Putting seafarer comfort first

Ship designs need to put more emphasis on how the environment can best support the crew

By Yahaya Sanusi and Rangel Vassilev

The pandemic and resulting crew change crisis thrust seafarers into the spotlight in 2020 and has led to increased public awareness of the harsh conditions seafarers may face. At the same time, we see growing demand from customers, investors, and others for transparent and sustainable supply chains that address human rights concerns throughout – including transportation and logistics.

To move cargo takes a team; without one, cargo will remain idle, supply chains will fail, and the world will all but stop spinning. Therefore, the comfort, security, and wellbeing of seafarers is essential and, arguably, more important than the carrying capacity of a vessel. This is what AAL has focused on with the development, design, and construction of its newest vessels.

The new AAL vessels have crew living quarters at the front of the vessel, not placed towards the stern as is traditional.

There are a multitude of reasons for this – design choice, including improved visibility and cargo carrying capacity, for example – but the comfort it can bring seafarers has been key in cementing this decision.

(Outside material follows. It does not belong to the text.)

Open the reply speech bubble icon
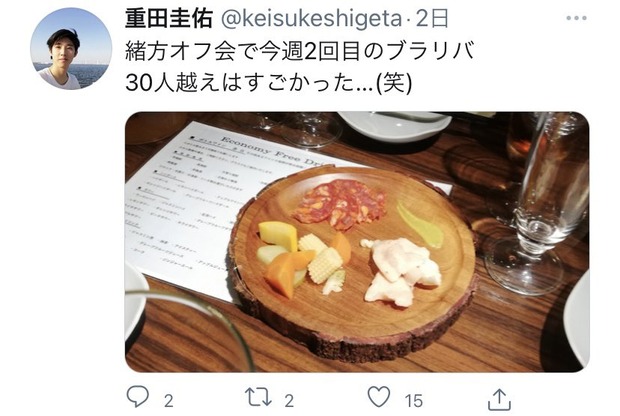 pos(138,397)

AAL, in co-operation with a class society, is optimising the shape of the hull for these newbuilds with the target of reducing vessel motion in seaways. The team at the class society are currently analysing hundreds of calculations and simulations covering a diverse range of scenarios and possible load cases to help design the hull in a way that achieves their goal. As the deckhouse is located further forward than traditional vessels, these calculations and simulations are of pivotal importance to make sure the engineers have the information needed to design a hull that reduces motion. The wellbeing of the crew is of the highest importance, which is why AAL and the class society are undertaking so many calculations and hypothetical cargo possibilities to analyse the vessel across its lifetime.

Bridge forward

As a multipurpose vessel, the nature of the cargo being transported over the lifetime of the vessel will be diverse, large and unique, and there is a possibility of reduced visibility with an aft-placed bridge. The decision to move the bridge forward means that reduced visibility because of cargo dimensions is less of a consideration. The major benefit of this is that crew safety and vessel safety are prioritised. Visibility is also one of the biggest issues when manoeuvring vessels of this size with heavy cargo, particularly in technical areas of water such as ports. AAL has undertaken studies on other vessels with CCTV capabilities to help ease this problem with some success but designing a vessel with the bridge further forward is the best way to avoid reduced visibility.

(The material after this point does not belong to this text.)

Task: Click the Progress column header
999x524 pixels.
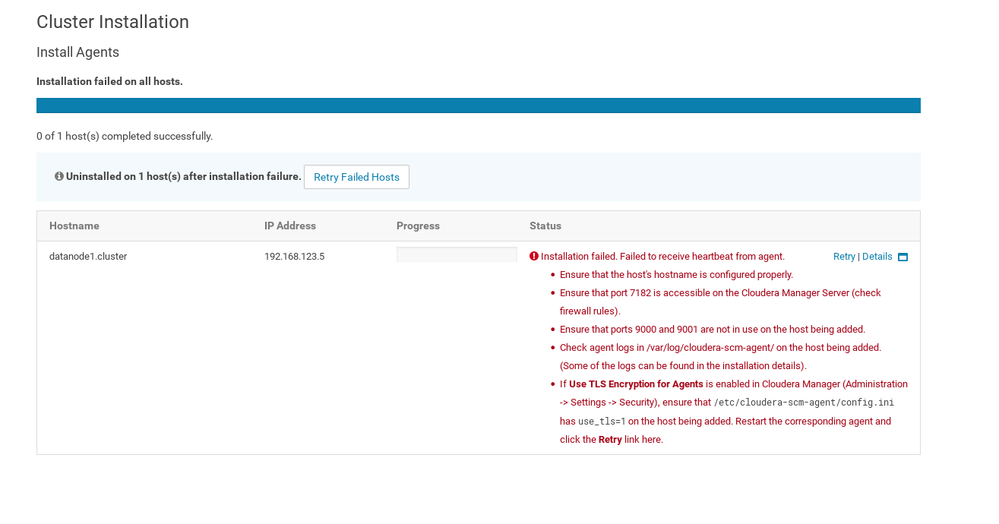Action: pos(418,226)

With the main superstructure towards the bow of the vessel, it was decided to place the engines towards the rear of the vessel to reduce noise and vibrations.

It has been reported on other vessels that engines can cause discomfort in crew quarters, so AAL has taken steps to avoid this as much as possible.

However, the disadvantage is that crews will need to travel further from their accommodations to the engine rooms. Therefore, these newbuilds will have an engine office located on the main deck below crew accommodation where officers will be able to monitor and control the engine and tanks.

The newbuilds will also include covers in the areas surrounding the winches, located across the length of the ship. This will protect crewmembers against the elements, particularly rain or green water when they are working. For the forward areas, a roof will be installed; the aft working areas are located below the enlarged cargo deck. Between these two areas there will be a covered walkway portside, adding further protection for individuals moving across the length of the vessel during their shifts.

Crew living quarters will include recreational areas, a gym, and highspeed internet access for unlimited communication to crew on board.

Furthermore, kitchens and galleys are designed to follow guidelines and feedback from catering specialists and crew to provide efficiency and comfort for the preparation of diverse nutritional meals.

The design choices made by AAL for these newbuilds, as well as the data gathered by the class society, will help create a vessel that is not only safer for the industry, but will improve working conditions for seafarers and ensure that they receive the highest levels of comfort.